Taking Responsibility For Supply Chains

Amnesty International is calling on battery, electric car manufacturers, and tech companies to require ethical practices throughout their supply chain. It acknowledges that some companies, including Apple, BMW, Daimler and Renault, are now publishing data about their supply chains.

“With a climate crisis looming, consumers have the right to demand that products marketed as the ethical choice really stand up to scrutiny,” Naidoo said. “Companies who overlook human rights concerns as they clean up their energy sources are presenting their customers with a false choice — people or planet. This approach is gravely flawed and will not deliver the sustainable changes we need to save humanity from climate devastation. We are asking industry leaders to think hard about what kind of future they want to build.”

Three Areas Of Concern

It calls upon global manufacturers to focus on three primary areas when it comes to battery powered products and ethics:

Extraction: Mapping supply chains of key minerals, calling for human rights impacts to be identified, prevented and addressed, and calling for a prohibition on commercial deep-sea mining;

Manufacturing: Calling for carbon footprints to be properly disclosed, minimized, and offset; and for rights to and at work, including health, equality and non-discrimination, to be legally protected and enforced;

Re-use and recovery: Calling for products to be designed and regulated so that their potential for re-use is optimized and waste is penalized; and illegal or dangerous exportation and dumping of batteries is prevented.

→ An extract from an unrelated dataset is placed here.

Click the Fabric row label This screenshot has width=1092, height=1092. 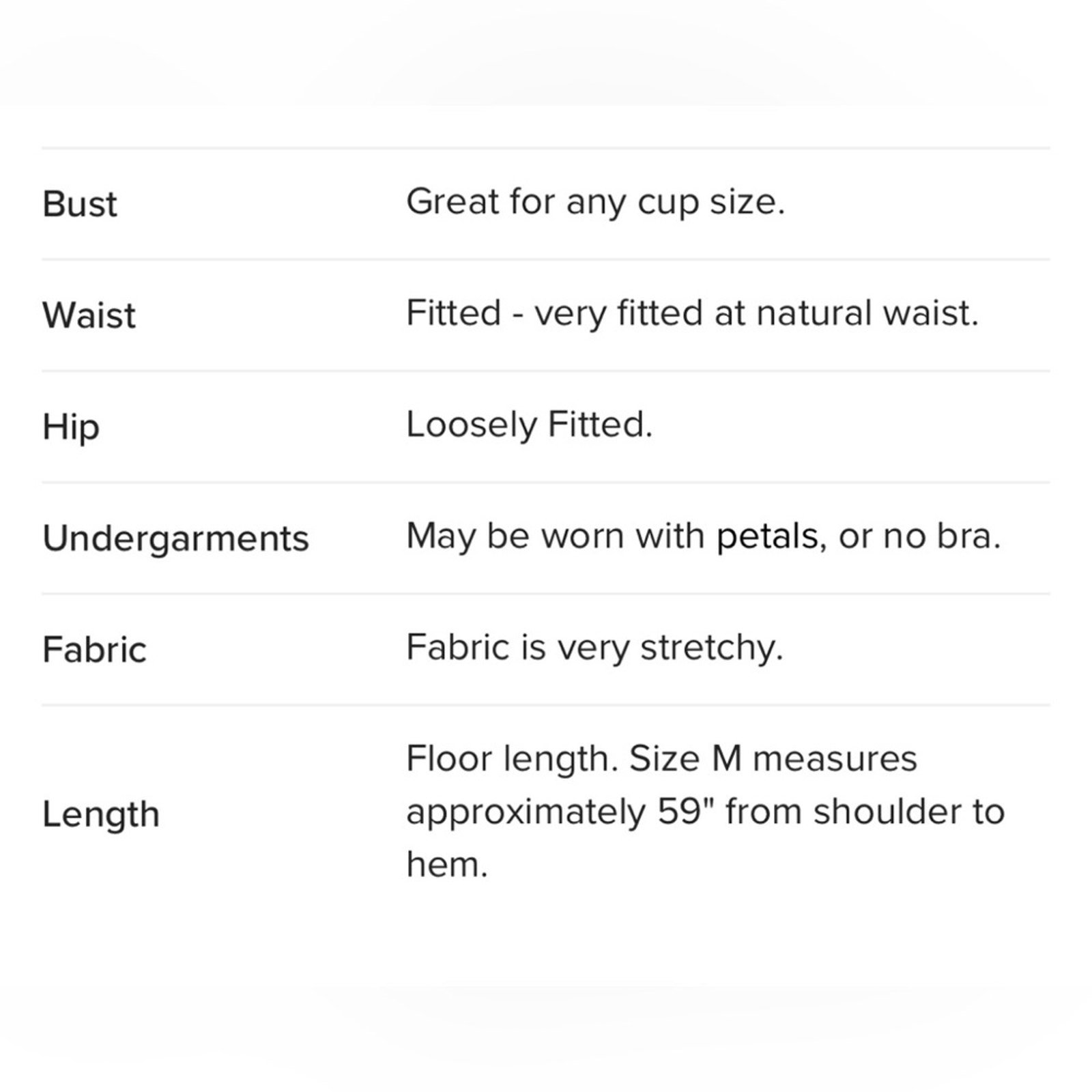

Ethics Are Important To EV Revolution

Some would argue that Amnesty International is threatening to kill the vibe that surrounds electric transportation technologies, but its concerns have merit. If the EV revolution is just going to replace fossil fuel pollution with other kinds of pollution, then the whole process is a fool’s errand. It is hardly appropriate to berate the fossil fuel companies for polluting the oceans with their offshore oil rigs while mining the ocean floor for battery raw materials.

If the business practices associated with promoting electric transportation are just as exploitative as those associated with traditional manufacturing, there will be fewer reasons to celebrate the transition. While making the change to electric transportation, we must be careful not to simply switch one rapacious business model — the one pursued by fossil fuel interests for over a century — for another equally rapacious model.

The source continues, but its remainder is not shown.